Geithner describes an incident on his first trip to China as secretary in 2009 when an embassy official called to tell him that Kirk, a Republican, held an “unusual meeting” with Chinese officials where he advised them not to buy U.S. Treasury securities or other U.S. government debt as spending was driving the country toward default and “that the Fed was creating hyperinflation.”
“I couldn’t believe it. Not only were those fears delusional, but he was undermining American interests on foreign soil,” Geithner writes in the 500-some page book. “I called him on his way out of China to explain that there was this noble tradition in politics that you don’t criticize the United States while you’re abroad — and you definitely shouldn’t say we’re going to default on our debts. But partisan politics no longer seemed to stop at the water’s edge.”
Kirk’s office didn’t confirm Geithner’s account on Monday, but issued a statement.
“Since traveling to China in 2009, our nation’s debt has grown from $11.9 trillion to $17.5 trillion. What is fact, and not delusional, is that our spending habit cripples our economic recovery and is undeniably unsustainable,” the statement said.

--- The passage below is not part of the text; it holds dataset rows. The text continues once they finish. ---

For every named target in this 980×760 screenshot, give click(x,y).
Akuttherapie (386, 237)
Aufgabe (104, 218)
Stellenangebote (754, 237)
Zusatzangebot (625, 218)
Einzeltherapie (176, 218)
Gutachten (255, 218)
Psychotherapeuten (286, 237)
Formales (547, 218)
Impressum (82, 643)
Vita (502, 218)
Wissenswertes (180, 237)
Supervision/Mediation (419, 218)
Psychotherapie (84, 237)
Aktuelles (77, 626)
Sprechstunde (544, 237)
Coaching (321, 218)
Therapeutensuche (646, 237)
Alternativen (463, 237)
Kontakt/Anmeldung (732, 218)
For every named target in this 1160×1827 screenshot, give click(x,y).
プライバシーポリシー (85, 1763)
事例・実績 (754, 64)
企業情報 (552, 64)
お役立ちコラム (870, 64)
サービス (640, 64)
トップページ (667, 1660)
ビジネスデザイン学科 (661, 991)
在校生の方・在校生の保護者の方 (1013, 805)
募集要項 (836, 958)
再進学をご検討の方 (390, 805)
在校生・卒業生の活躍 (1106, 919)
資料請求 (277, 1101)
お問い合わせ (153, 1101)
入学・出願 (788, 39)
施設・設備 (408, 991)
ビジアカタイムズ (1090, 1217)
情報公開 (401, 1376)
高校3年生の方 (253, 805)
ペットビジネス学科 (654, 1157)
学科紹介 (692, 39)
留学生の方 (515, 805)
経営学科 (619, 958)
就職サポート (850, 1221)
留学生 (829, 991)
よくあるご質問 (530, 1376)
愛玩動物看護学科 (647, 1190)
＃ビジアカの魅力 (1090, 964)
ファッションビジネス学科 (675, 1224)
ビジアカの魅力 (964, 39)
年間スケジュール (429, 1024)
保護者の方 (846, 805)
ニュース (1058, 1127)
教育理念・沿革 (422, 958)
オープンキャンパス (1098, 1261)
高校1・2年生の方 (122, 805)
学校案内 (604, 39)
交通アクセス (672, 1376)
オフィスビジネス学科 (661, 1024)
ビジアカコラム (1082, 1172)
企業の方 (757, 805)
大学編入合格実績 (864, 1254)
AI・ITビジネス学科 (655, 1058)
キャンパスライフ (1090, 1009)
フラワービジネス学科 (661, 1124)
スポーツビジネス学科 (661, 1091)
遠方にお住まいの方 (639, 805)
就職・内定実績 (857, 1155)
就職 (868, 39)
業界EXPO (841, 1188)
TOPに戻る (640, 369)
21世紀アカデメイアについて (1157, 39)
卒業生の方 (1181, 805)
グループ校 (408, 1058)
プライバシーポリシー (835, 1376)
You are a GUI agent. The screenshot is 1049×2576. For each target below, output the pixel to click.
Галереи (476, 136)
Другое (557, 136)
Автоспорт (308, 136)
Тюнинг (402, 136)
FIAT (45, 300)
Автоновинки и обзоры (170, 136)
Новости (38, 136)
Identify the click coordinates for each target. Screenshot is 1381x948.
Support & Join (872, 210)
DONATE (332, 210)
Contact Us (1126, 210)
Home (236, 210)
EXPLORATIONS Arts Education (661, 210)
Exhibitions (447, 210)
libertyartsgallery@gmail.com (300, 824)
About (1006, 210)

Kirk helped form the House U.S.-China Working Group in 2005 and has traveled to China several times over the years. The travels included a 2009 trip through the nonprofit National Committee on U.S.-China Relations. The idea was to focus on the effects of the financial and economic crisis on China’s economy and the concerns of American companies in China, according to the committee’s 2009 annual report. The delegation Kirk was a part of stopped in several cities including Beijing, where they met with high-ranking officials.
The paragraph about Kirk, who won his Senate seat in 2010, is part of Geithner’s book chronicling his turbulent four years in office as the Obama administration faced the worst recession and most severe financial crisis since the Great Depression.
Geithner describes how the rise of the tea party “reflected and also intensified the Republican Party’s decades-long drift to the far right” before he said he believed Kirk was “one of the few nominally moderate Republicans left in Congress.”
The book is called “Stress Test: Reflections on Financial Crises.” In it, Geithner also said he repeatedly offered to resign in the wake of the financial crisis and even suggested that Hillary Rodham Clinton be among those considered as a replacement.